• **Directions**
When the line containing "Pause sharing with" is reached, include it and end there; set down verbatim every line before it, starting at the top of the records.

Start of Data for this exercise

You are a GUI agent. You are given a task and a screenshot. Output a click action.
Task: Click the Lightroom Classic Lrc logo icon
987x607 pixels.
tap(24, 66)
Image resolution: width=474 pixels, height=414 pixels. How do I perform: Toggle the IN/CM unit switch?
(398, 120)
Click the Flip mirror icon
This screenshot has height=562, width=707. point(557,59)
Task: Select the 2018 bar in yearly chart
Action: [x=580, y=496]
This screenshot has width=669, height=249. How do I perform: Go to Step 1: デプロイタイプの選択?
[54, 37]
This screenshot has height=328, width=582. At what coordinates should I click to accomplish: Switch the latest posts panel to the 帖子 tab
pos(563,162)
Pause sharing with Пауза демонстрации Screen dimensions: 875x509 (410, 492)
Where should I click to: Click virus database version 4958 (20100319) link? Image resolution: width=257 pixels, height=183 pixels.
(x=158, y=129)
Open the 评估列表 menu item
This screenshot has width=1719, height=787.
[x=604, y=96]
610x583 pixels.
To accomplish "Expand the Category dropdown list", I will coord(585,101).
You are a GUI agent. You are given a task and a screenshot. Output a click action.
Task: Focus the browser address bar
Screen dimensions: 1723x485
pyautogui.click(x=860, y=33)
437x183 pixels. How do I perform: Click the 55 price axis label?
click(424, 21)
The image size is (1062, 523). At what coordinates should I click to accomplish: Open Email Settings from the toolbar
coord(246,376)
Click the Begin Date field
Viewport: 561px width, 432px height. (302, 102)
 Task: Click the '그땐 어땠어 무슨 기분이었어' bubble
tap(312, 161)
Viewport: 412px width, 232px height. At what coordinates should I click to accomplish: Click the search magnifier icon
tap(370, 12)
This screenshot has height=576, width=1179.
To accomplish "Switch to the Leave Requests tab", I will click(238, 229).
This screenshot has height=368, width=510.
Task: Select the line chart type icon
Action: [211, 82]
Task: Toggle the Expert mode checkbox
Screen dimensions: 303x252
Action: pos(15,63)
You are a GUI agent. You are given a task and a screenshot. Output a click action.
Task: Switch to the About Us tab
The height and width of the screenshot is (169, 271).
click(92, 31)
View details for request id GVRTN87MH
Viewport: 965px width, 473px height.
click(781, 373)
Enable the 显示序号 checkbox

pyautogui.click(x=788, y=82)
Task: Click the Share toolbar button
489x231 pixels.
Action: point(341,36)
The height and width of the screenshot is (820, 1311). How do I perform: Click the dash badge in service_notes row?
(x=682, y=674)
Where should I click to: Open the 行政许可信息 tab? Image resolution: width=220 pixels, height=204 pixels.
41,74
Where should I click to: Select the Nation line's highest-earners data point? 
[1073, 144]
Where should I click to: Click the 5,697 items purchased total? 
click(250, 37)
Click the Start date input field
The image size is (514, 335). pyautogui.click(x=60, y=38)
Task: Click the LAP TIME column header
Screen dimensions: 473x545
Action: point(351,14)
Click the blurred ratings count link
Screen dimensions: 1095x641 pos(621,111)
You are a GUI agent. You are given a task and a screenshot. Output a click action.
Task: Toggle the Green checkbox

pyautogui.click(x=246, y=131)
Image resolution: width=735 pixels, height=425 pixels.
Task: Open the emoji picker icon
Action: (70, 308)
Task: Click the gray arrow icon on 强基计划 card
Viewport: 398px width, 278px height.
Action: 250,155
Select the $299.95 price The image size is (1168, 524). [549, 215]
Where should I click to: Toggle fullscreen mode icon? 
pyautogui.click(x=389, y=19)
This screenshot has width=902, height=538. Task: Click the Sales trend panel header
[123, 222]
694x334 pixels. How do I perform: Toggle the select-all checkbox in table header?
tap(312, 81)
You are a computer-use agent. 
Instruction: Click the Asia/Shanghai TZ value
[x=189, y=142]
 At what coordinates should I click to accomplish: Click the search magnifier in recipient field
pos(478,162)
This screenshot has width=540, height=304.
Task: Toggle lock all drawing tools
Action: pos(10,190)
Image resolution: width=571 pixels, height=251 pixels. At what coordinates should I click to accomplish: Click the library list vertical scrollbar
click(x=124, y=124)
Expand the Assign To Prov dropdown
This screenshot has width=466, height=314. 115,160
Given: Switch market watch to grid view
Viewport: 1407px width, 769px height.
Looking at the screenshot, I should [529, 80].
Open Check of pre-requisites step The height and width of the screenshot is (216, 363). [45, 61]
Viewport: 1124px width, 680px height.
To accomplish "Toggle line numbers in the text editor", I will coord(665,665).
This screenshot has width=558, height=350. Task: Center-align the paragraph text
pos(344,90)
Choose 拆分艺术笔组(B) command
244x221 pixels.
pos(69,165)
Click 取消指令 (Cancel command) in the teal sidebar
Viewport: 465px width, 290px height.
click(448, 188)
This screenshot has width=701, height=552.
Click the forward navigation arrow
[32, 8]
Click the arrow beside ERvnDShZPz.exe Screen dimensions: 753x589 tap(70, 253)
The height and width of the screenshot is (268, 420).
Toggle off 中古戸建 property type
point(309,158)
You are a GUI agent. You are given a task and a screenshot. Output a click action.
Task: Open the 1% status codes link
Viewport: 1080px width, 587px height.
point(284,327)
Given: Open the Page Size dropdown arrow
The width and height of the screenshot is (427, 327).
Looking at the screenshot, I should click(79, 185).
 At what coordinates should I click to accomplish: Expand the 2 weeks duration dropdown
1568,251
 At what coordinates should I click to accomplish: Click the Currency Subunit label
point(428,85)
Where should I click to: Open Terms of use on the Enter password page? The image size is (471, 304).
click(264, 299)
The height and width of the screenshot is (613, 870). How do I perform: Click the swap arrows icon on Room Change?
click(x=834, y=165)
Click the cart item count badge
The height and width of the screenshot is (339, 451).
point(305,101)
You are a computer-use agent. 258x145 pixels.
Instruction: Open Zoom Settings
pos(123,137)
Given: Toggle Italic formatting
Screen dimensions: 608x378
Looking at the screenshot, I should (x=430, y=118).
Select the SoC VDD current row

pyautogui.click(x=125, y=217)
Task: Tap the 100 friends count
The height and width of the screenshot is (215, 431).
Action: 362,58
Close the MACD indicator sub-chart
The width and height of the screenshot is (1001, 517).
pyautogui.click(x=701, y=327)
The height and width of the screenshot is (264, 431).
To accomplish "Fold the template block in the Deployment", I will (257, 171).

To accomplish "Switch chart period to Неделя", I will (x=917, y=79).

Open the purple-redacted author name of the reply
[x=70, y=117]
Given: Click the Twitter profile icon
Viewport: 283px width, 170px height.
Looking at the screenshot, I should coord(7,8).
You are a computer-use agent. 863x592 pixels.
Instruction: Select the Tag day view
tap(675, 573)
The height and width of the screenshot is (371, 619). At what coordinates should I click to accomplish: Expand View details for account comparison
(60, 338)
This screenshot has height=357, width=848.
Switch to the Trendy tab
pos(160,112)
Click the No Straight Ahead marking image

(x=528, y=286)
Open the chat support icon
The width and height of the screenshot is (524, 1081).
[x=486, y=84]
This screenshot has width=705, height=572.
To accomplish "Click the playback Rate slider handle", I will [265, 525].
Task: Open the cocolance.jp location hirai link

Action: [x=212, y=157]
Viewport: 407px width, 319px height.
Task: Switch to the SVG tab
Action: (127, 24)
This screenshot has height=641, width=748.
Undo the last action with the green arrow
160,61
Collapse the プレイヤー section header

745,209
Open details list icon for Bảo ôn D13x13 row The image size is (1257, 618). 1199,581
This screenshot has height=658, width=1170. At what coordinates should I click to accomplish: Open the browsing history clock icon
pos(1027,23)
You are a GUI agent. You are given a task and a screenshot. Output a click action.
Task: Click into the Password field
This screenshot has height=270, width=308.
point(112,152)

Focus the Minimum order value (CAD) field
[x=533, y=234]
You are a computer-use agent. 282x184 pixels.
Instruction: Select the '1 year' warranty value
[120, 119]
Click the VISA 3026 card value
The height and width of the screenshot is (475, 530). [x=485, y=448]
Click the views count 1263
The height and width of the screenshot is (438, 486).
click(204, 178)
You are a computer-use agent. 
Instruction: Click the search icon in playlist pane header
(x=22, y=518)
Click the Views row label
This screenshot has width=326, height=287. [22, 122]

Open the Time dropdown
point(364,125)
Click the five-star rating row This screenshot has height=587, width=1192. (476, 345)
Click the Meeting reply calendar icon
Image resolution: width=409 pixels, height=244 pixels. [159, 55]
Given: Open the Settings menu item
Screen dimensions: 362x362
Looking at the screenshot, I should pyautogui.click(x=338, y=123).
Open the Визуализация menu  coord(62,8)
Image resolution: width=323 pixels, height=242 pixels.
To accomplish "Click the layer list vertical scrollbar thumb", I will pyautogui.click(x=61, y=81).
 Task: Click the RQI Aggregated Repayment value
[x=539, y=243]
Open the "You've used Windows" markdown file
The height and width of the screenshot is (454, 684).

End of Data for this exercise

• **Answer for the task**
You are a GUI agent. You are given a task and a screenshot. Output a click action.
Task: Click the Lightroom Classic Lrc logo icon
987x607 pixels.
tap(24, 66)
Image resolution: width=474 pixels, height=414 pixels. How do I perform: Toggle the IN/CM unit switch?
(398, 120)
Click the Flip mirror icon
This screenshot has height=562, width=707. point(557,59)
Task: Select the 2018 bar in yearly chart
Action: [x=580, y=496]
This screenshot has width=669, height=249. How do I perform: Go to Step 1: デプロイタイプの選択?
[54, 37]
This screenshot has height=328, width=582. At what coordinates should I click to accomplish: Switch the latest posts panel to the 帖子 tab
pos(563,162)
Pause sharing with Пауза демонстрации Screen dimensions: 875x509 (410, 492)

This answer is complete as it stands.